:: SUPPLIED RECORDS ::

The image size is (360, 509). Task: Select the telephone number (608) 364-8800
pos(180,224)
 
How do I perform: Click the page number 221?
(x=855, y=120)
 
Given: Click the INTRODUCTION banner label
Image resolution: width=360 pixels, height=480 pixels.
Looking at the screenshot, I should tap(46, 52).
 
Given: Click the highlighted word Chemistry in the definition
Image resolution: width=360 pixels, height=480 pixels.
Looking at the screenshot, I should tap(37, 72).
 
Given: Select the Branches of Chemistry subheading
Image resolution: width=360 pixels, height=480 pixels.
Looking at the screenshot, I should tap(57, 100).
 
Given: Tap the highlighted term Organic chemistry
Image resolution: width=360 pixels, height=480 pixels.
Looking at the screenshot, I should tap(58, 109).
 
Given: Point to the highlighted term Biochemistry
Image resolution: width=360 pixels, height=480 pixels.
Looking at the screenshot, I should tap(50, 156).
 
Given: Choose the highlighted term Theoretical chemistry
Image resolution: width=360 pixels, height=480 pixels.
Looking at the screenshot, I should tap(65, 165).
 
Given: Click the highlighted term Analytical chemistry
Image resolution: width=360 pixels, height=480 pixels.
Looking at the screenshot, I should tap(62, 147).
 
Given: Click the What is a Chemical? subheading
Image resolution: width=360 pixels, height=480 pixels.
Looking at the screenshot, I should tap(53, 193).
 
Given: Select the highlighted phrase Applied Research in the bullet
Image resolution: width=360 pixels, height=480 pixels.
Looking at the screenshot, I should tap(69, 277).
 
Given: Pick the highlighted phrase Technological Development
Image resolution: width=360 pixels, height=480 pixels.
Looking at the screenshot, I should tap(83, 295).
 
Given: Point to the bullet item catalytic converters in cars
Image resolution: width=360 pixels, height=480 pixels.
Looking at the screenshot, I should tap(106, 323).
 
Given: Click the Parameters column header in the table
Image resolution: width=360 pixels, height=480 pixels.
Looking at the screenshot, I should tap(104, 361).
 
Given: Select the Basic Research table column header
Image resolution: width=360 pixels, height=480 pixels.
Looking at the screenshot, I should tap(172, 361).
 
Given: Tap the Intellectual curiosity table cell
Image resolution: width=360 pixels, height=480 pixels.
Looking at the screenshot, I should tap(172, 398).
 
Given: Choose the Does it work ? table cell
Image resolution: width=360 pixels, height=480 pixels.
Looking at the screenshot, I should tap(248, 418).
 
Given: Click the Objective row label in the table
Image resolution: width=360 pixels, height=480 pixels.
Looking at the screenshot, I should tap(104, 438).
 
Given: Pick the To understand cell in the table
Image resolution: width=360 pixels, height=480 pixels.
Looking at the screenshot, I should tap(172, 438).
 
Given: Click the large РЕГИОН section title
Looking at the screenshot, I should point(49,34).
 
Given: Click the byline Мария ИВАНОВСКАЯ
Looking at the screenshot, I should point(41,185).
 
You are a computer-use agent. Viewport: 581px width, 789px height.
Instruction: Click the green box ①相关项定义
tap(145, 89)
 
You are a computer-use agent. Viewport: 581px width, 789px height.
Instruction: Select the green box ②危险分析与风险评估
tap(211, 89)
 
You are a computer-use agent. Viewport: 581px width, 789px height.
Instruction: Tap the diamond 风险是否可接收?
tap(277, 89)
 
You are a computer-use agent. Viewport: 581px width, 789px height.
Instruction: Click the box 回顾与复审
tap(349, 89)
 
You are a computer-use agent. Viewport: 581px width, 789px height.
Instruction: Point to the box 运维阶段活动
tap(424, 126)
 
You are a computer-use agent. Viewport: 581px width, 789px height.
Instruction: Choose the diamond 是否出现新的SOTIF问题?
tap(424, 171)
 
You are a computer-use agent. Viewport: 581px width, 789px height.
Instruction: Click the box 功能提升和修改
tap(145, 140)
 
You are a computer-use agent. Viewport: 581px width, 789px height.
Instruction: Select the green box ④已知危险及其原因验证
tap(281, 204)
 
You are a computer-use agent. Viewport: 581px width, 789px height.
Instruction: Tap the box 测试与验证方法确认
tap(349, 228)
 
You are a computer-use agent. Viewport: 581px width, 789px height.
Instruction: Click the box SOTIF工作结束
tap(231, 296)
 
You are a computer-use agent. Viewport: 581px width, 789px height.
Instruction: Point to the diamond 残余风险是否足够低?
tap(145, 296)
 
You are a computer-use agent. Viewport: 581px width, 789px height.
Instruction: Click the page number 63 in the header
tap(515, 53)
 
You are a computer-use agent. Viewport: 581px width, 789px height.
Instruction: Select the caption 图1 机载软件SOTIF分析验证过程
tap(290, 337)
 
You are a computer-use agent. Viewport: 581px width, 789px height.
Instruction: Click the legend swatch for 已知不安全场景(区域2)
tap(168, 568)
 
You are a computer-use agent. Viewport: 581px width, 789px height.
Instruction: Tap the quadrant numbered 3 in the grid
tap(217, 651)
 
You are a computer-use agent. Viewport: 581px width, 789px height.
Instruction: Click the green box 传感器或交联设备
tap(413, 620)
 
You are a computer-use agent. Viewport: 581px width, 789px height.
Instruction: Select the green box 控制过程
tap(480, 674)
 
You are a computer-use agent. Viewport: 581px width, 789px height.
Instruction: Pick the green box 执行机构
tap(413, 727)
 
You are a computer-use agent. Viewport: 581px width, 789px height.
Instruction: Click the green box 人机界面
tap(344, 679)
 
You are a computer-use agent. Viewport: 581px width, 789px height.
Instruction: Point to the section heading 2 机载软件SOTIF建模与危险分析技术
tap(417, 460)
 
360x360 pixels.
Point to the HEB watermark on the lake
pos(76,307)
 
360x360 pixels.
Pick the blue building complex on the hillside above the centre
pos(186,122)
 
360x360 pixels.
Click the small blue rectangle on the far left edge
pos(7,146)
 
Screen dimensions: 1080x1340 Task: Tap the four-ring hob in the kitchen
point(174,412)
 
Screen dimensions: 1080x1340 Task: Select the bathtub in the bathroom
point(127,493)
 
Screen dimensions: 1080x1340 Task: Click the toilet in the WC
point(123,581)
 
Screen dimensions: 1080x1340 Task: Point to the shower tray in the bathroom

:::

WHAT YOU WILL DO
Return each line of the listing above that contains the string "table". Matches are case-sensitive.

RESULT OF THE TASK
Given: Click the Parameters column header in the table
Given: Select the Basic Research table column header
Given: Tap the Intellectual curiosity table cell
Given: Choose the Does it work ? table cell
Given: Click the Objective row label in the table
Given: Pick the To understand cell in the table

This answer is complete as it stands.